As we began the part of class dedicated to improving our salat and our surah memorization from the Quran, we started talking about the importance of language, whether speaking, reading and writing Arabic gives one an advantage over those who do not when trying to understand and absorb the message of the Quran. Since I can only relate to one of those groups (i.e. the ones who don’t) I don’t think I’m qualified to pass confident judgement on the matter. However, I would follow the opinion of teacherji and say that it is NOT necessary. God sent the Quran as a message for ALL mankind, not just the ones who happen to speak and understand Arabic. The fact that He used Arabic for His message was certainly not an accident, as the richness of the Arabic language seems to be ideally suited to convey layers upon layers of meaning within single words. But these layers are still accessible to those who can read them through clear and honest translations.

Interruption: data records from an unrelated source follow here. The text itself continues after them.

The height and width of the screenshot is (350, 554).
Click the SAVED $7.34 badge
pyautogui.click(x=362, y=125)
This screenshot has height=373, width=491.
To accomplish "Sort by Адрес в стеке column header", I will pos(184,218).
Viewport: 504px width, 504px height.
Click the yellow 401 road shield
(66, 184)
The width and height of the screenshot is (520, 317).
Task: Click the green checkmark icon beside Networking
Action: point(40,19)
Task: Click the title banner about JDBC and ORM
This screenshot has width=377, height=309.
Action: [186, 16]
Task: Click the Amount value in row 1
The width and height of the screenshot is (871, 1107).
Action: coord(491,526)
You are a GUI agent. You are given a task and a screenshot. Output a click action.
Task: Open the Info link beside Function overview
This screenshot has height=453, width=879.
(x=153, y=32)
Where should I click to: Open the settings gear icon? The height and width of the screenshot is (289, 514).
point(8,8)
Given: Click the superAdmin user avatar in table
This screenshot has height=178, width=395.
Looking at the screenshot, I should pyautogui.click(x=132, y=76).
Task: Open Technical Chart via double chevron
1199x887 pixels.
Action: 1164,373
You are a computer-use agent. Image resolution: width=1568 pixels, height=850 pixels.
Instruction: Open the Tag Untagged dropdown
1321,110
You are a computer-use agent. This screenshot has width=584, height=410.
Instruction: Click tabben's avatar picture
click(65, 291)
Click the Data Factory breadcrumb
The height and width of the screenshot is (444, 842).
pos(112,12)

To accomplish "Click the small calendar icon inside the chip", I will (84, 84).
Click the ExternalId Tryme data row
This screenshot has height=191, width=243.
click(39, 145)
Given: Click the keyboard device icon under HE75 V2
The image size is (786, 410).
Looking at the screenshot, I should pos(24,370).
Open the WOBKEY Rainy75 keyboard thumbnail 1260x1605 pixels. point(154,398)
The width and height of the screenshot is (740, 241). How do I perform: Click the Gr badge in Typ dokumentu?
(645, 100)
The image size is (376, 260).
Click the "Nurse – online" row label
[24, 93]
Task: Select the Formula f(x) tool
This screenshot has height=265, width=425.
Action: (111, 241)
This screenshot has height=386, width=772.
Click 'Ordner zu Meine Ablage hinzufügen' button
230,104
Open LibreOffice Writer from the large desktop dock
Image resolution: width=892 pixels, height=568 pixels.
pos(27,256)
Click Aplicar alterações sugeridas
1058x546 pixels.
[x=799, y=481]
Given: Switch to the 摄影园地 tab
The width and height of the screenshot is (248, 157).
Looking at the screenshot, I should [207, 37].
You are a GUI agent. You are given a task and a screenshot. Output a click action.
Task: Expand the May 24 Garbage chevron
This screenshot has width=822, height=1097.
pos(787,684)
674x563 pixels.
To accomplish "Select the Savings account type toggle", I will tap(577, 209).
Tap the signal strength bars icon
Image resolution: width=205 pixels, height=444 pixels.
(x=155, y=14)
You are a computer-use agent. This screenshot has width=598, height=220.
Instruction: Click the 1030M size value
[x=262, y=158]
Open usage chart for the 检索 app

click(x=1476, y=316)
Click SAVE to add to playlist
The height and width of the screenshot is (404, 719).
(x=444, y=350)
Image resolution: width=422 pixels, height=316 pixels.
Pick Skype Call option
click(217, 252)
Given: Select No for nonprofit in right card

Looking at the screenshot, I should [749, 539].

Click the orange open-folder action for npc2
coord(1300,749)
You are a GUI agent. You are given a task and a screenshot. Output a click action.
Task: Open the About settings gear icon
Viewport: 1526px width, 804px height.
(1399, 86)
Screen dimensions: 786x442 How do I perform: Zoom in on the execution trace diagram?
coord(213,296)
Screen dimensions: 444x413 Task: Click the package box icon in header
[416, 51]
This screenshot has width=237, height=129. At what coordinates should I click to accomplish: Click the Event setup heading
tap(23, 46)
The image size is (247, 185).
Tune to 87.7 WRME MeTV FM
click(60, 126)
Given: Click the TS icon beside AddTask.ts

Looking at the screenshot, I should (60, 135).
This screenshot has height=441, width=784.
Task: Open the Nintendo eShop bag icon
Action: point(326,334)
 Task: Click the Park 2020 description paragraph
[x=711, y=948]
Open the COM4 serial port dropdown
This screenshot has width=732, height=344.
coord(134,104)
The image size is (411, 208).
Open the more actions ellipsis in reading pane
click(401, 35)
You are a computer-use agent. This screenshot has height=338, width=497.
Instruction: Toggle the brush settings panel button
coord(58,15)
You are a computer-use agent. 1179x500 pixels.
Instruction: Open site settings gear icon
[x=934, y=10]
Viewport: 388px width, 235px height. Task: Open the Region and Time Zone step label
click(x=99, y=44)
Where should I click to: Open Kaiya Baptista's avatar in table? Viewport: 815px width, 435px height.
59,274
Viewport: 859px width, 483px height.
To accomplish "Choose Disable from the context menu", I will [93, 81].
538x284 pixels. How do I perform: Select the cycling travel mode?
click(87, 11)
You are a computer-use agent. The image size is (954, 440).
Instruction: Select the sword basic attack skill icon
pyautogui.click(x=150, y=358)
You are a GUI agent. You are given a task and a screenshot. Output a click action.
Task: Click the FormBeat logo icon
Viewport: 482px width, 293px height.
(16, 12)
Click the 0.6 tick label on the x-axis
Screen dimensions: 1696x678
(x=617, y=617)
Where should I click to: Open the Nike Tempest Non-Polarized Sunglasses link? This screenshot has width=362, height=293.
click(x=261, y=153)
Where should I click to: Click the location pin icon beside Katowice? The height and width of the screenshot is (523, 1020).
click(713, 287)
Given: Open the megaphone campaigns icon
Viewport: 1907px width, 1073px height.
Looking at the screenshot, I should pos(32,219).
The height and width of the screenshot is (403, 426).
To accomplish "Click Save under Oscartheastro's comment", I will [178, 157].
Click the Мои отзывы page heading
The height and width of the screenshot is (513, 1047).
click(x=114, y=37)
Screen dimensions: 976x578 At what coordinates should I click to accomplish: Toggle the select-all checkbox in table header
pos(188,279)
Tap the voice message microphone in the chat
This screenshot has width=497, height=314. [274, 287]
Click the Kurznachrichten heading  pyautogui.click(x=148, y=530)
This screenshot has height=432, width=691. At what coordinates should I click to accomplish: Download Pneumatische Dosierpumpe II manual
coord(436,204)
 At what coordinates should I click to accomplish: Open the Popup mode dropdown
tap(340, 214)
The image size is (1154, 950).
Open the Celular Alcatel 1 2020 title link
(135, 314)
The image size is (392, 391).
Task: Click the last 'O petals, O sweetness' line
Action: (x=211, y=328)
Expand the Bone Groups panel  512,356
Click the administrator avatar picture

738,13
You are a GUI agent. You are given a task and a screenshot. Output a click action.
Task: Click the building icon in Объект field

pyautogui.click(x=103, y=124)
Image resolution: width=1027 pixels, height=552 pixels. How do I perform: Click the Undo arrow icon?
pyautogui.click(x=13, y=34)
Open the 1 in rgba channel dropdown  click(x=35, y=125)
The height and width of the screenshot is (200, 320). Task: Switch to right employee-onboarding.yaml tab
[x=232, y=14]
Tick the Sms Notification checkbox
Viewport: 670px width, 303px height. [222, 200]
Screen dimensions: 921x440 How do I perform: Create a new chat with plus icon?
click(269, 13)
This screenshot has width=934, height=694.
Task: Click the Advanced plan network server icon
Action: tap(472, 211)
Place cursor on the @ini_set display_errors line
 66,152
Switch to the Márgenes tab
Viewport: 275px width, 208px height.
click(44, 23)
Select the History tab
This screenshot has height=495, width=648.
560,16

Having said that, I’m quite certain that it would help me tremendously in memorizing Quranic verses. As we moved into testing out and improving our prayers and verses, I successfully passed my ayat-al-kursi test but my surah al ma’un was incomplete. Without question, knowing the language would help me with memorizing words and phrases instead of sounds. Clearly, I can memorize the words and phrases of the English translation without a problem. And I noticed that verses containing words that I *do* understand are retained more easily than those that do not. Which then begs the question: why is it so important to memorize the actual Arabic if we’re agreeing that an accurate translation of the Quran’s meaning is enough to understand its guidance?

This came up somewhat during the next discussion, re: memorization of verses to be used/recited as mantras. Teacherji gave the example of Sufis and saints from the Indian subcontinent who taught specific verses to their students. Both they and their students reaped the benefits of reciting these verses without knowing any Arabic, based on the faith and belief in the inherent power of the verses themselves. I understand the concept, but I have a difficult time accepting the idea that parroting anything without understanding is the correct way of accomplishing much. Given how often the Quran exhorts us to think, understand and reflect, it would be natural to question this premise. But on the other hand, the Quran also tells us to trust God. And the very definition of faith implies acceptance without full understanding. So where do we draw the line? Perhaps this where the ego is getting in the way. Accepting and submitting will certainly help to dimmish the ego, but should I accept and submit to eating feces (as the example provided during class described)? There has to be a criteria to know when and how to submit. Is this the “furq’an” referenced in the Quran?

In between trying to get the few remaining brain cells left to me to memorize the last half of surah al ma’un, our discussion proceeded. As we talked about how we try to implement our religion in our lives, our new student and I both agreed that service to our loved ones and our community is hugely important. The Quran clearly calls upon us to do this. But worship in the form of prayer and dhikr are also a huge part of the what the Quran asks of us. I also want to improve myself in this area, to so it “better”, so to speak. And then our new student asked a fundamental question that I don’t think enough people ask: what for? In other words, what are we doing all this service and prayer for?

My answer: to be closer to God. Since finding Islam, I have noticed how I feel when I am closer to God and when I am further from God. It is as clearly evident to me as walking close to a campfire and feeling the heat of the flames and then walking away and feeling that heat less and less. It’s probably so clear to me that I could measure it, if I only had the correct units to describe it with. In fact, a few weeks ago, I came up with a silly term to describe it. I call it my taqwameter, indicating how conscious I am of God and His nearness. When I do something where I give of my time or other resources with no expectation of reward (like when doing service work), I feel the mercury level in my taqwameter rising, which then makes me more focused and present in my next salat, such that I can FEEL the words I’m reciting inside of me. Which increases my taqwameter more, i.e. makes me feel closer to God.